O BC produziu uma euforia injustificada de que era a panaceia das necessidades do marketing,
sentencia Paulo Lima, da Trip”

“A publicidade tradicional continua tendo seu papel, sempre será importante para construção de marca e conceito. O BC é melhor quando tem que desfazer preconceito, explicar processos ou características de um produto, falar institucionalmente. E isso precisa ser apresentado dentro de um discurso jornalístico, de um contexto. Não pode ser o mesmo tratamento gráfico, tem de ser sutilmente parecido ou sutilmente diferente. O manual de redação é o mesmo.” Segundo Pimenta, um exemplo dessa característica e poder do BC foi um trabalho feito para a Petrobras na fase devastadora pós Operação Lava-Jato. A editora criou uma série de perfis de cientistas brasileiros – alguns deles funcionários da estatal – que foi publicada nas revistas Época, Galileu, Marie Claire e jornal O Globo — cada um com conteúdo exclusivo e único. “O segredo é transformar um assunto árido numa pauta interessante.”

Ampliar o foco do consumidor

Daniela Antunes, diretora de comunicação da GE na América Latina, incorporou o branded content nas atividades de sua área responsável pela comunicação corporativa da companhia. “Começamos em 2012 quando iniciamos ações fortes nas plataformas digitais. Fomos pioneiros na área de B2B no Brasil”, comenta Daniela. Ela passou a se relacionar com blogueiros e influenciadores digitais, ampliando o público-alvo inicial que era apenas de engenheiros e amantes de tecnologia. “Publicidade não faz parte de nosso escopo aqui”, diferencia Daniela.

Como uma ação que mostra a relevância do BC, ela cita o case da campanha de prevenção de câncer de mama, distribuída para diversas mídias.
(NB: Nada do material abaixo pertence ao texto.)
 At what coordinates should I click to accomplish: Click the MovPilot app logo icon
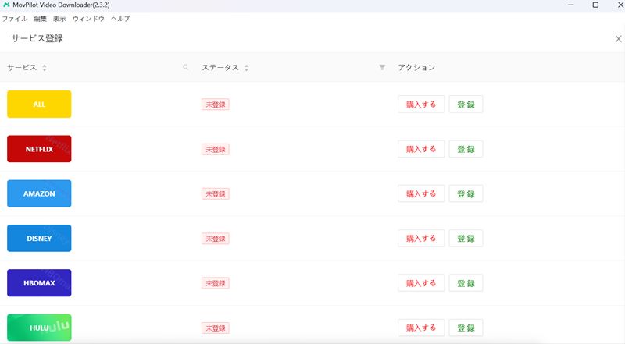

Depoimentos em vídeo e escritos mostravam histórias de mulheres que utilizaram os exames preventivos como forma de evitar problemas futuros. O interesse em mostrar o trabalho da GE na área de saúde ajudou a ampliar o foco do consumidor que via a marca apenas como fabricante de eletrodomésticos e lâmpadas. “O BC traz o cliente para o centro da narrativa”, explica Daniela, “agora somos uma fábrica de conteúdos.”

Na prateleira

A Globosat também vem direcionando o BC para os diversos canais que gerencia, como GNT, Multishow e Telecine/Fox. “Estamos indo além das soluções tradicionais de mídia”, conta Daniela Medeiros, gerente de projetos especiais da Globosat. “Buscamos soluções para nossos clientes e para suas marcas.”
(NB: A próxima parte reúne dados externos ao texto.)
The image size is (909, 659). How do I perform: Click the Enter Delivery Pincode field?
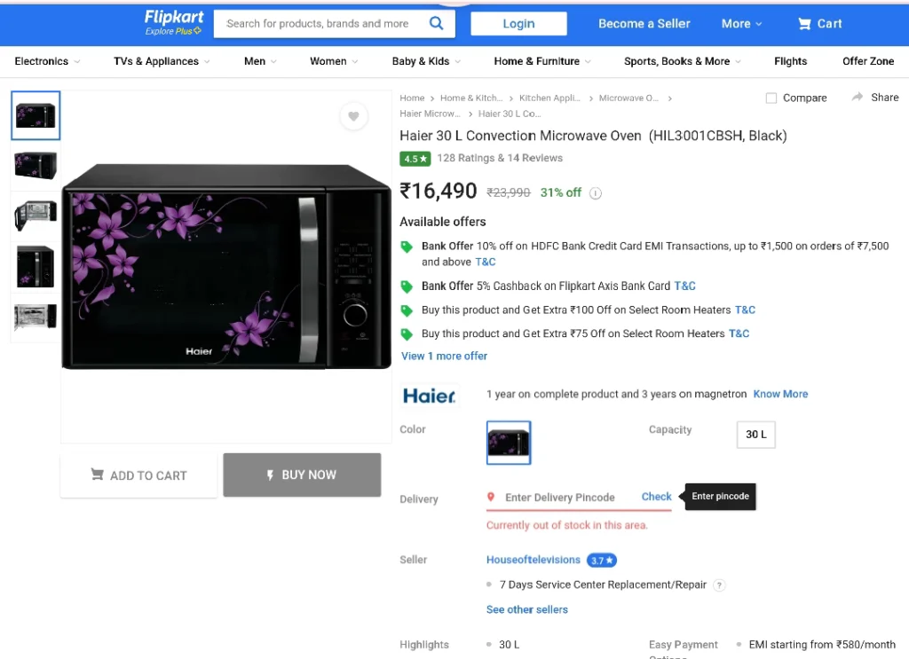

O BC entrou para a prateleira de produtos comerciais da Globosat há seis anos. “O crescimento é muito forte”, comemora, sem detalhar números. O BC tem evoluído no Brasil e quanto mais se produz mais se aprende com ele a fazer coisas melhores, segundo ela. “Algumas marcas têm um DNA forte, com licença poética para fazer experimentações.”

Assim, cada marca tem uma maneira de falar com o cliente e diversos posicionamentos diferentes em diferentes canais. A Globosat está fazendo um trabalho para a Chamyto, focado no público infantil, envolvendo apresentadores da GNT, pauta no programa Saia Justa e muito conteúdo no YouTube feitos por uma produtora própria. “A linguagem do digital é diferente”, detalha Dani: “O que o mercado quer fazer dentro do que não está previsto nas mídias tradicionais — é isso que envolve minha área.